Фрагмент документа:
↓↓↓

Оттуда она пишет В. Ланской 3 сентября: «Ведь ежели Москва погибнет, все пропало! Бонапарту это хорошо известно; он никогда не считал равными наши обе столицы. Он знает, что в России огромное значение имеет древний город Москва, а блестящий, нарядный Петербург почти то же, что все другие города в государстве. Это неоспоримая истина».

А вот отрывок из письма от 15 октября: «Поймали нескольких курьеров, отправленных во Францию, между прочим, одного, посланного до вступления французов в Москву Он вез письма, в которых эти подлецы обещали своим соотечественникам описать подробно все удовольствия, ожидавшие их в столице России, воображая, что они будут там танцевать и веселиться. Они говорят о своем нетерпении увидать самых хорошеньких женщин. Другой же курьер, отправленный уже из Москвы, вез известия иного рода. Они писали, что не видывали более варварского народа, что он все покидает, лишь бы не преклонить колен перед неприятелем, что легче покорить легион демонов, чем русских, если бы даже вместо одного было десять Бонапартов. Когда слышишь это и читаешь петербургские вести вроде вышеупомянутой, руки упадают. Но не угодно ли подивиться этим негодяям французам, называющим нас варварами, потому что мы не принимаем ни их любезностей, ни их законов? Можно ли завираться до такой степени?! Как осмеливаются они называть варварами народ, сидящий тихо и спокойно у своего очага, но который защищается отчаянно, когда на него нападают, и скорее соглашается всего лишиться, чем быть в порабощении? Образованными они зовут орду бродяг, вырвавшихся из ада, чтобы жечь, разорять и проливать кровь. Что они ни говори, а быть русским или испанцем есть величайшее счастие; хотя бы мне пришлось остаться в одной рубашке, я бы ничем иным быть не желала, вопреки всему».

Дезорганизации во французских частях не было (это подтверждают и русские источники): она начнется лишь при отступлении.

↑↑↑

Строки набора:

↓↓↓

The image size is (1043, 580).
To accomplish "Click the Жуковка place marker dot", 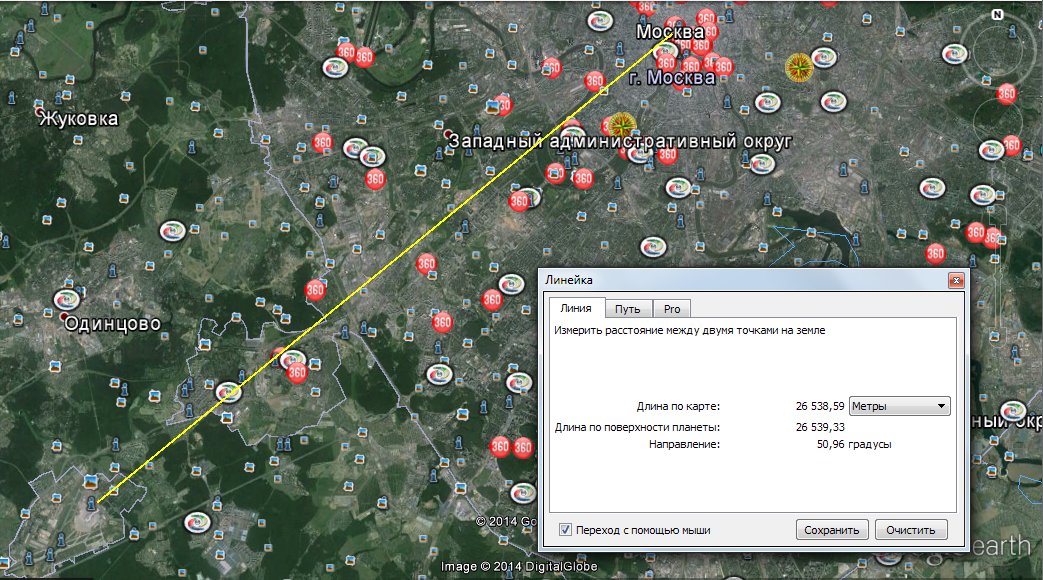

↑↑↑

Условие задания: Кому адресовано письмо от 3 сентября, приведенное во фрагменте документа о войне с Бонапартом?

Ответ на задание: В. Ланской.